Renalytix plc (NASDAQ: RNLX) (LSE: RENX) today announced the
publication of a clinical utility study in The American Journal of
Managed Care confirming Primary Care Physicians (PCPs) understand
the value of KidneyIntelX™ in determining appropriate
guideline-recommended treatment decisions in their adult patients
with type 2 diabetes (T2D) and early chronic kidney disease stages
1-3 (diabetic kidney disease). The study of 401 geographically
diverse clinicians was conducted by Boston Healthcare Associates, a
third party specialized in medical device evaluation, clinical
development, and data management.
The published study complements recently published data
from a real-world evidence clinical utility study of 1,112 adult
DKD patients presented at the recent American Diabetes Association
82nd Scientific Sessions and the European Congress of Internal
Medicine. These combined published results confirm the significant
benefit of using KidneyIntelX in the Primary Care setting to direct
care towards improving kidney health and reducing the significant
financial burden associated with DKD.
“The study publication announced today is a key element of a
comprehensive evidence development program,” said Tom McLain,
President of Renalytix. “This program was designed to address the
evidence requirements of payers, regulators, clinicians, and
guideline setting bodies. The increasing volume of real-world
evidence being generated from our health systems partnerships,
presented at the ADA conference, confirms clinical utility, and
indicates adoption of KidneyIntelX in the clinical setting.”

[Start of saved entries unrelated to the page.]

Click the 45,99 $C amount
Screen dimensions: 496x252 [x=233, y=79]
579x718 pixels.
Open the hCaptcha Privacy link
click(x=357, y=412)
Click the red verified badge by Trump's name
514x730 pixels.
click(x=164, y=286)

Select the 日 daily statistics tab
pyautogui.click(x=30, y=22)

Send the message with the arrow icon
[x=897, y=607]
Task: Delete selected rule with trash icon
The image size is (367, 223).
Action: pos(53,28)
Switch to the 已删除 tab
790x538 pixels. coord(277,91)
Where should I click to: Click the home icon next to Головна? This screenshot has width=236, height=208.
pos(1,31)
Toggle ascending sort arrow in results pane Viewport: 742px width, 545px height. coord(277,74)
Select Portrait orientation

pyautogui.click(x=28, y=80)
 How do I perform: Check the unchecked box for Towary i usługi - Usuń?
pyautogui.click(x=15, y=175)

“We now have evidence that indicates that KidneyIntelX is not
only clinically valued by PCPs but is also useful in aiding
clinical decision making in the real-world setting, helping ensure
that patients are on the right care path at the right time," said
Michael J. Donovan, Ph.D., M.D., Chief Medical Officer of
Renalytix. “The adoption rate among PCPs as reported at the 2022
ADA late-breaking poster session on our real-world evidence study
and the published clinical utility study underscores both the
clinical need and clinician confidence in using KidneyIntelX to
provide actionable risk stratification. In the real-world setting,
this was associated with a 6-fold increase in the initiation of
guideline-recommended treatments, and a nearly 3-fold increase in
appropriate referrals.”
Results demonstrate growing awareness among PCPs in
terms of the recognized value of KidneyIntelX in clinical decision
making:
- The significance of these results was supported by a rigorous,
analytical framework created to be highly representative of
real-world care today and included 42 unique patient profiles and
was designed to show what happens when KidneyIntelX is included vs.

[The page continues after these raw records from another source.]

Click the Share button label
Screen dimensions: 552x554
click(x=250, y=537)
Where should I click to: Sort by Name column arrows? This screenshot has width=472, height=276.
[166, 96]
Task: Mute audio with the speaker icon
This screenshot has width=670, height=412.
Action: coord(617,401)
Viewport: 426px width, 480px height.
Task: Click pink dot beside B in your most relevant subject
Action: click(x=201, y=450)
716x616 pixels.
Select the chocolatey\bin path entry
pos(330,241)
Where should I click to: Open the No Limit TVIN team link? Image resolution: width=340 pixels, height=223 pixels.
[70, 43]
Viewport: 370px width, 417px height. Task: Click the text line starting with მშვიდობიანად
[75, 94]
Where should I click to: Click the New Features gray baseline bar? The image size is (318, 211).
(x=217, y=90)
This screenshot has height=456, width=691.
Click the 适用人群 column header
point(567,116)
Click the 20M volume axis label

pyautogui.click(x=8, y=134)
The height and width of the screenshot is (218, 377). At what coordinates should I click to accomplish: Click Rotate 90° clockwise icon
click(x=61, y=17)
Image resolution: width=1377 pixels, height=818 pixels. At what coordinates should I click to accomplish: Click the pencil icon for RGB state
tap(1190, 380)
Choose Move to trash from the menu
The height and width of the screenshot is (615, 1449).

not included in patient care.
- The KidneyIntelX test had a greater relative importance than
the standard of care (eGFR and UACR) for PCPs in prescribing
guideline-recommended therapies and deciding when to consult with a
specialist.
- 98% of PCPs responded they were somewhat, very, or extremely
likely to use KidneyIntelX to predict which of their patients will
experience rapid progressive kidney function decline.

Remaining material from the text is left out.